*EXERCISE DESCRIPTION*:
Please render the stretch from the line containing "Given: Toggle the CPU (Single Core) checkbox" through the line containing "Looking at the", both ends included, as a numbered list, skipping blank lines and leaving out the pictures.
-- start of SUPPLIED INFORMATION --
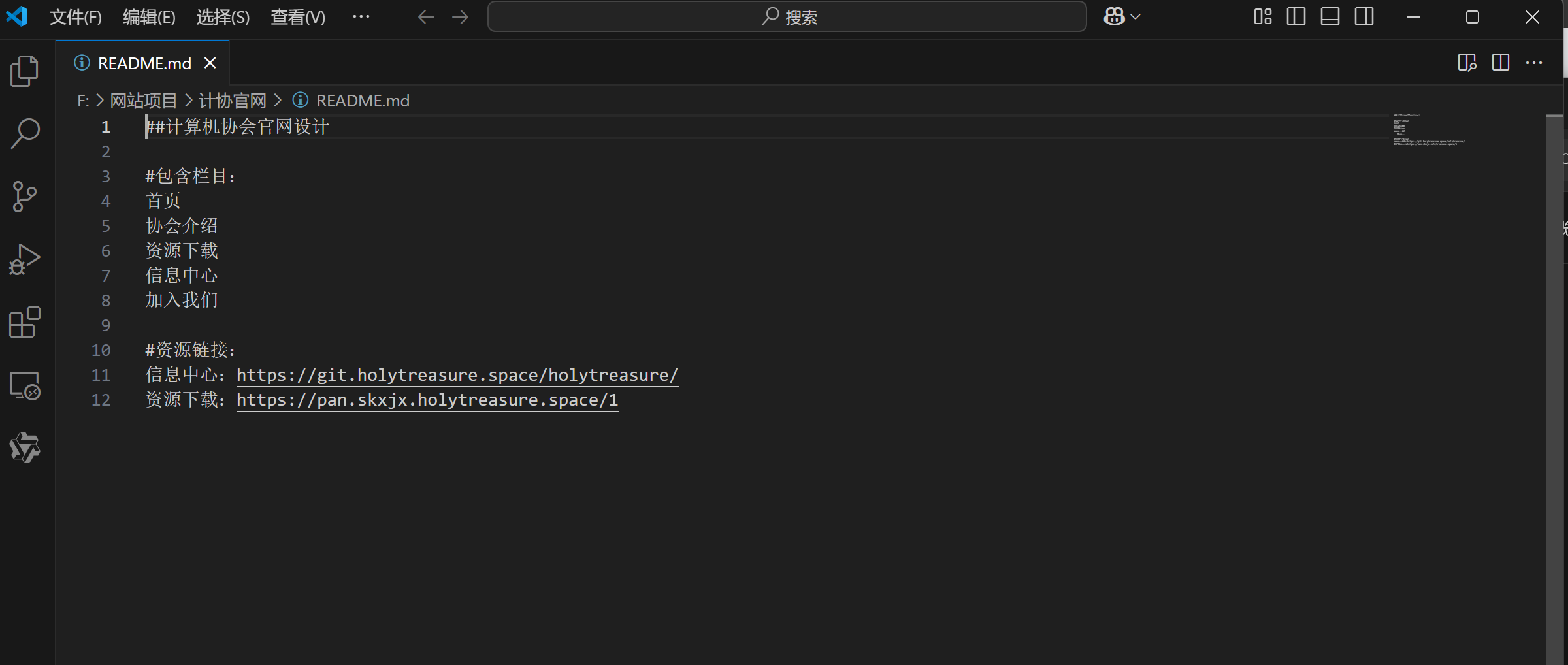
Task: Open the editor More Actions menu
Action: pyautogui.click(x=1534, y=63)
-- end of SUPPLIED INFORMATION --
-- start of SUPPLIED INFORMATION --
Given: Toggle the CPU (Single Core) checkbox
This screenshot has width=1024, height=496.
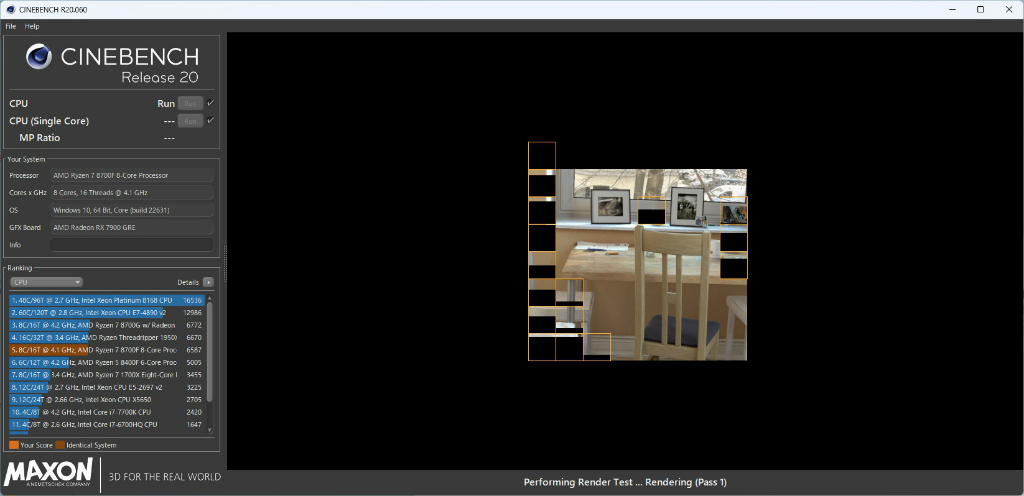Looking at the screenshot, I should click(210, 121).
-- end of SUPPLIED INFORMATION --
*REPLY*:
1. Given: Toggle the CPU (Single Core) checkbox
2. This screenshot has width=1024, height=496.
3. Looking at the screenshot, I should click(210, 121).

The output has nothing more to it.